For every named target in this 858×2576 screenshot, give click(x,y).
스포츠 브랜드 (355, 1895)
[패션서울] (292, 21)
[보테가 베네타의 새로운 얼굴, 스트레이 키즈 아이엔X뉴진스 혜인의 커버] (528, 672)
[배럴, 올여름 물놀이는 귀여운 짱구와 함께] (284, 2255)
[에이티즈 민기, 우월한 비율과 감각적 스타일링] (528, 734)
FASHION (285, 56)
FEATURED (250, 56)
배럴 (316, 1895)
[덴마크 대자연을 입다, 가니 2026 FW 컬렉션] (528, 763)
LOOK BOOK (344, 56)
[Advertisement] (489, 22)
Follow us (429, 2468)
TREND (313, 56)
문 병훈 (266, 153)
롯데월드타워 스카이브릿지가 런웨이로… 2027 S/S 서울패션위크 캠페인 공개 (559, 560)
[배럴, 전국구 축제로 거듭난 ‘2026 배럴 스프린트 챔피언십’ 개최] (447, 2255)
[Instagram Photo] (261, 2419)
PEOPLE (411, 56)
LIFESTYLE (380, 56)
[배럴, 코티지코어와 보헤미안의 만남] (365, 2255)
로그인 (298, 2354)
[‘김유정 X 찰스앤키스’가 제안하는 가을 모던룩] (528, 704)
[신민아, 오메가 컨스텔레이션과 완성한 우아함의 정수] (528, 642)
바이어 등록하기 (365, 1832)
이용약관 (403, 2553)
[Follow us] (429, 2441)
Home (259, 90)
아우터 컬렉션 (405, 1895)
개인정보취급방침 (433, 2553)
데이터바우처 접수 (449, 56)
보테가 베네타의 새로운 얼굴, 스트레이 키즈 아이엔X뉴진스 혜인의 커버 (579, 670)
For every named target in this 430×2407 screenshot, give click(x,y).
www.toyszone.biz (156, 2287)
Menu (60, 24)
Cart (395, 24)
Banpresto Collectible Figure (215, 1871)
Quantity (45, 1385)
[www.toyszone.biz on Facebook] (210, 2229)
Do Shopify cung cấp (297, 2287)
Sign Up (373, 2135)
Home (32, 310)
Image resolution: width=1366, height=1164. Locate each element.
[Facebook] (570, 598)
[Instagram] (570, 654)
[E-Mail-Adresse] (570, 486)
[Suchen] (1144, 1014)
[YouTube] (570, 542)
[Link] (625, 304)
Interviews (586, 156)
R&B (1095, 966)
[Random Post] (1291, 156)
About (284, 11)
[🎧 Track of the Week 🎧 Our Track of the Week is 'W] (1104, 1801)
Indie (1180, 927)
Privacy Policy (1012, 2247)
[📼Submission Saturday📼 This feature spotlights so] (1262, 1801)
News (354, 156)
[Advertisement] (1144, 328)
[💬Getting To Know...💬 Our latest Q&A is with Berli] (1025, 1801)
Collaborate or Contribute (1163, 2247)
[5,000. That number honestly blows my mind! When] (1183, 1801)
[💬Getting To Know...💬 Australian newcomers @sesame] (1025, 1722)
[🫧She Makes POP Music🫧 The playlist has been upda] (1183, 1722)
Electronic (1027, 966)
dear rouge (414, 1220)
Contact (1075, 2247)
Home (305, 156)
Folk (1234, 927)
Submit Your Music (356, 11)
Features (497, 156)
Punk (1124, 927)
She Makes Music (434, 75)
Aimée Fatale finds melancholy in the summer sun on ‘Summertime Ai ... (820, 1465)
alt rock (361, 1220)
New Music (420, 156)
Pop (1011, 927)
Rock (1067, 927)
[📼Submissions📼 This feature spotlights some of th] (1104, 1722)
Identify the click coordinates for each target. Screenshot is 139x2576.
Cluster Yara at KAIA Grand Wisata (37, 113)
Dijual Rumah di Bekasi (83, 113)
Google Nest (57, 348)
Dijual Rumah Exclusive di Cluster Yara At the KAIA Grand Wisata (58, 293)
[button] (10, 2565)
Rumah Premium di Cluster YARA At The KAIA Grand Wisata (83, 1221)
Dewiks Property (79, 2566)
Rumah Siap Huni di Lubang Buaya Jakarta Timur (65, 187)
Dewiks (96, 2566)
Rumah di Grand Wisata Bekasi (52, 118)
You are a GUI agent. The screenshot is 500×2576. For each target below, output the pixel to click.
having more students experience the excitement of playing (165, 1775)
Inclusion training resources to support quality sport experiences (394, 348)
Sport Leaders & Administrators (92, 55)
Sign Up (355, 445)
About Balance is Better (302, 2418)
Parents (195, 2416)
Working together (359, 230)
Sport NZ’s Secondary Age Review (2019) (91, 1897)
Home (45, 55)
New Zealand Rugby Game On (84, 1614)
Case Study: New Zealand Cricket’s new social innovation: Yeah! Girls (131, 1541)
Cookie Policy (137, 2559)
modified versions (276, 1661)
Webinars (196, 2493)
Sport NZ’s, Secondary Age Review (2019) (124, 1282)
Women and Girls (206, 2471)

....................

▶ ACTION ITEM
Give back exactly the lines above starting at the line where "아우터 컬렉션 (405, 1895)" appears and ending at the line where "Quantity (45, 1385)" appears, both included, with no other lines.

▶ WRITTEN SOLUTION
아우터 컬렉션 (405, 1895)
개인정보취급방침 (433, 2553)
데이터바우처 접수 (449, 56)
보테가 베네타의 새로운 얼굴, 스트레이 키즈 아이엔X뉴진스 혜인의 커버 (579, 670)
For every named target in this 430×2407 screenshot, give click(x,y).
www.toyszone.biz (156, 2287)
Menu (60, 24)
Cart (395, 24)
Banpresto Collectible Figure (215, 1871)
Quantity (45, 1385)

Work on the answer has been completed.